In medulloblastomas, which are highly malignant cerebellar tumors of the childhood genotoxic treatments such as cisplatin or gamma-irradiation are frequently associated with DNA damage, which often associates with unfaithful DNA repair, selection of new adaptations and possibly tumor recurrences. Therefore, better understanding of molecular mechanisms which control DNA repair fidelity upon DNA damage is a critical task. Here we demonstrate for the first time that estrogen receptor beta (ERbeta) can contribute to the development of genomic instability in medulloblastomas. Specifically, ERbeta was found highly expressed and active in mouse and human medulloblastoma cell lines. Nuclear ERbeta was also present in human medulloblastoma clinical samples. Expression of ERbeta coincided with nuclear translocation of insulin receptor substrate 1 (IRS-1), which was previously reported to interfere with the faithful component of DNA repair when translocated to the nucleus. We demonstrated that ERbeta and IRS-1 bind each other, and the interaction involves C-terminal domain of IRS-1 (aa 931-1233). Following cisplatin-induced DNA damage, nuclear IRS-1 localized at the sites of damaged DNA, and interacted with Rad51--an enzymatic component of homologous recombination directed DNA repair (HRR). In medulloblastoma cells, engineered to express HRR-DNA reporter plasmid, ER antagonist, ICI 182,780, or IRS mutant (931-1233) significantly increased DNA repair fidelity. These data strongly suggest that both molecular and pharmacological interventions are capable of preventing ERbeta-mediated IRS-1 nuclear translocation, which in turn improves DNA repair fidelity and possibly counteracts accumulation of malignant mutations in actively growing medulloblastomas.

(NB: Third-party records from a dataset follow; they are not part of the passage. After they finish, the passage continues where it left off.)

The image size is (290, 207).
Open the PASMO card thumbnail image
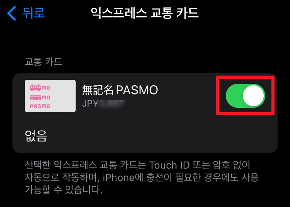click(50, 96)
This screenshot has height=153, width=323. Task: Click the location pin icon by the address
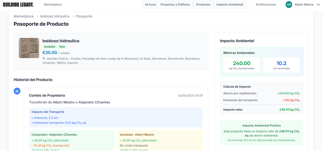44,59
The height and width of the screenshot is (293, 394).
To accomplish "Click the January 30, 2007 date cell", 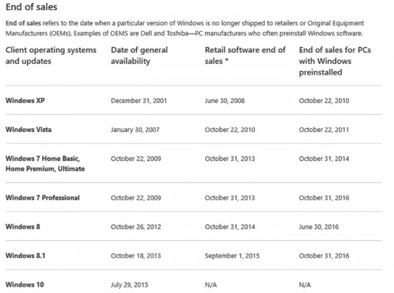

Blockade of estrogen receptor signaling inhibits growth and migration of medulloblastoma

Medulloblastoma (MD) is the most common malignant brain tumor in children. These invasive neuroectodermal tumors arise from cerebellar granule cell-like precursors. In the developing cerebellum, estrogen influences growth and viability of granule cell precursors that transiently express elevated levels estrogen receptor-beta (ERbeta) during differentiation. Immunoanalysis revealed that ERbeta was expressed in the maturing human cerebellum, in all 22 primary MD tumors analyzed, and in two MD-derived cell lines (D283Med and Daoy). Very low levels of ERalpha-like proteins were detected in each cell line and 41% of tumor samples. Physiological concentrations of the 17beta-estradiol- or the ERbeta-selective agonist 2,3-bis(4-hydroxyphenyl)-propionitrile diarylpropionitrile dose-dependently increased MD growth and cellular migration. In contrast, the ERalpha-selective agonist (4-propyl-[1H]pyrazole-1,3,5-triyl) trisphenol did not influence MD growth. Similar to previous studies in normal cerebellar granule cell precursors, these studies demonstrate that the physiological actions of estrogens in MD are mediated by ERbeta. Preclinical studies assessing the therapeutic efficacy of antiestrogen chemotherapeutics for treating human MD were performed. It was found that pharmacological inhibition of ER-mediated signaling with the ER antagonist drug Faslodex (ICI182,780) blocked all estrogen-mediated effects in both cell culture and xenograft models of human MD. These studies have revealed that functional ERbeta expression is a fundamental aspect of MD biology and has defined antiestrogen therapy as a potentially efficacious clinical approach to improve the long-term outcomes for MD patients.